Bahasa Indonesia, Cermin Manusia Indonesia

Bahasa Indonesia, Cermin Manusia Indonesia

Jakarta, 26 Oktober 1968 – Mentari Pendidikan dan Kebudayaan Sarino mengatakan bahwa ia merasa kecil bila berhadapan dengan kaum cerdik cendikia dalam bahasa dan kesastraan sebab bidang ini meliputi masalah filsafat, sosiologi dan sebagainya, demikian Menteri PDK Sarino pada permulaan sambutan pembukaan simposium bahasa dan kesastraan Indonesia, yang diucapkan di Aula Fakultas Kedokteran UI dijalan Salemba Raya, Selasa malam tanggal 25 Oktober yang lalu.

Menerangkan soal tema simposium : bahasa Indonesia sebagai cermin manusia Indonesia, Menteri mengatakan, ada sarjana berpendapat bahwa perkembangan keadaban mengkuti perkembangan bahasa. Sebaliknya ada yang melihat bahwa perkembangan bahasa mengikuti perkembangan keadaban, menurut Menteri Sarino, kedua macam perkembangan dan kedua-duanya berlaku untuk Indonesia.

Dalam proses akulturasai, bangsa Indonesia tidak terlepas dari kepribadian sendiri. Proses perkembangan bangsa Indonesia tidak terlepas dari kepribadian sendiri yang tidak eksklusif. Bangsa Indonesia dalam kontinyutas berkembangnya yang mula-mula sebagai bangsa budaya (kultur) kearah bangsa beradab telah menarik atau mengalami suatu garis konvergensi. Pada mulanya ada konsentrisitas suku, kemudian setelah Sumpah Pemuda tahun 1928 terjadilah konsentrisitas nasional.

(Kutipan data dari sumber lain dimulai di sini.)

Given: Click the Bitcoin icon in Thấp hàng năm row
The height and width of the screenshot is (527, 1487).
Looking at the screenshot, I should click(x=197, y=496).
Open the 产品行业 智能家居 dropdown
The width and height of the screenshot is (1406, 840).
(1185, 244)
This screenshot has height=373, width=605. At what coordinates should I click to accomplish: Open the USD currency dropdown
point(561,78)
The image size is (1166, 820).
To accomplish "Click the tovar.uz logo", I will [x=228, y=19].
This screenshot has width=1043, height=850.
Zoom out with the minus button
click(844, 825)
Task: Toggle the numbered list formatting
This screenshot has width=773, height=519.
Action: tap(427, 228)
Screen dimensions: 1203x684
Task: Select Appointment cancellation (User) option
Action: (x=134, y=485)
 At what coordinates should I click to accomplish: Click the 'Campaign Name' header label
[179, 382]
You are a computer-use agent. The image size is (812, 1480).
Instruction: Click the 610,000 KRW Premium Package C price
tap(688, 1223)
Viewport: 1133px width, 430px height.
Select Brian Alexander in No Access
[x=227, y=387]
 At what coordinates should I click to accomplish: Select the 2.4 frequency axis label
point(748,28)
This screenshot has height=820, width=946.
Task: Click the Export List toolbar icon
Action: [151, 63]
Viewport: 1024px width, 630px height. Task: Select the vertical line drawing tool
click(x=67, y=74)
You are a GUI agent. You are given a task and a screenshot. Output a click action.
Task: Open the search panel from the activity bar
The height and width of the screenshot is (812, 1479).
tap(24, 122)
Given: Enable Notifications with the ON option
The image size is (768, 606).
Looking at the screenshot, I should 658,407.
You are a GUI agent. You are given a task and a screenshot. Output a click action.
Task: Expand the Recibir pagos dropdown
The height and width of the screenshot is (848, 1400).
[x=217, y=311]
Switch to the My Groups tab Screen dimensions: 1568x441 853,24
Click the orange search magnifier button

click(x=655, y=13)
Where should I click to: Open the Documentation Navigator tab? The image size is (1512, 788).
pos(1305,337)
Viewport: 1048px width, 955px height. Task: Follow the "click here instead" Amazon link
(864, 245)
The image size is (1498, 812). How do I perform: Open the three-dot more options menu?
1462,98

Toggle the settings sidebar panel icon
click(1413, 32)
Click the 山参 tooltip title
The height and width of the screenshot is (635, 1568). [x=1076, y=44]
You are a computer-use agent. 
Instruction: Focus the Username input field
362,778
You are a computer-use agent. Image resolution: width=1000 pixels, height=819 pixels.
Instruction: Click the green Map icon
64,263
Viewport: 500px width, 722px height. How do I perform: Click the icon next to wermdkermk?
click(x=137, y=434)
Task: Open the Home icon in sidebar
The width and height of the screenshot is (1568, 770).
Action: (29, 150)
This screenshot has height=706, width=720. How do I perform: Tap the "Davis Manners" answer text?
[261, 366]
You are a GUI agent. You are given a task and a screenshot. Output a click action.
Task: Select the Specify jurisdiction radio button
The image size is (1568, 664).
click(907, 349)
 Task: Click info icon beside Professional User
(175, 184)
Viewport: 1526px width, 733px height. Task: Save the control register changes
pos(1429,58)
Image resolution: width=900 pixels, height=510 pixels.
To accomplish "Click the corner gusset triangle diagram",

Dilihat dari faktor geopolitik, Malaysia dan Indonesia merupakan satu rumpun, dalam hubungan ini bahasa bukan merupakan halangan satu sama lain bagi berkembangan bahasa nasional masing-masing, Menteri mengambil perbandingan dengan kebudayaan Slav yang satu dan hidup dalam walaupun dalam kebudayaan tersebut terdapat perbedaan bangsa. (SH)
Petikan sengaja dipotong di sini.